Aim of the task: Extract every line from the one containing "The height and" down to the one containing "Action: (1395, 17)", reproducing each without any alteration.

Provided data:
start
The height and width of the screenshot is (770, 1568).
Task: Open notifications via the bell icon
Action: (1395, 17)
end
start
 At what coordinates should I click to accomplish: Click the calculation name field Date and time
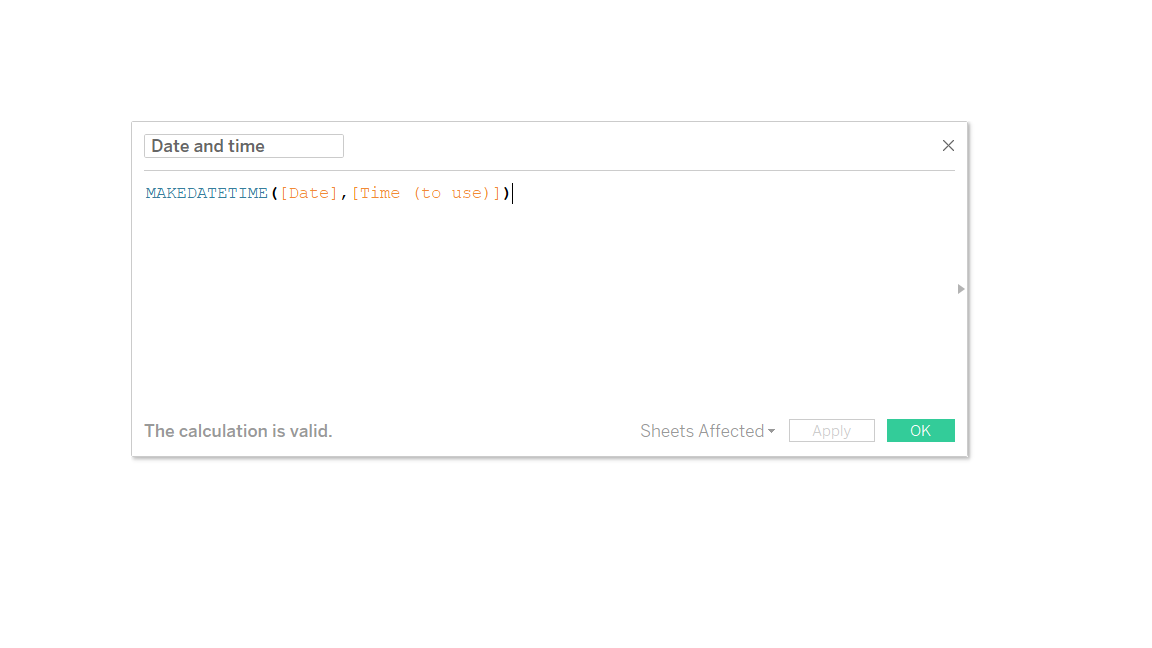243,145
end
start
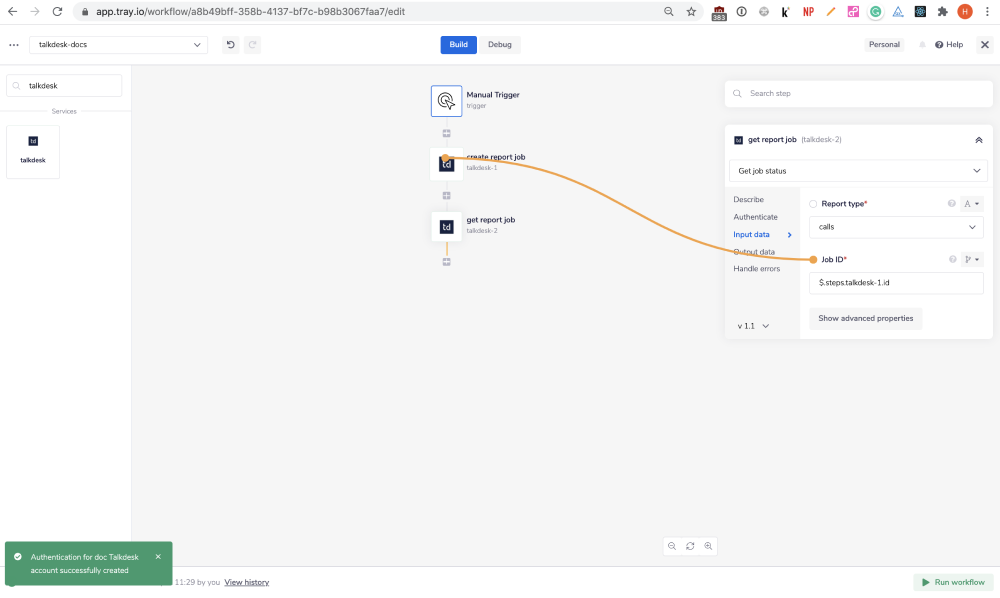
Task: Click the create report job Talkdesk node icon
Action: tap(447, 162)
end
Finished task:
The height and width of the screenshot is (770, 1568).
Task: Open notifications via the bell icon
Action: (1395, 17)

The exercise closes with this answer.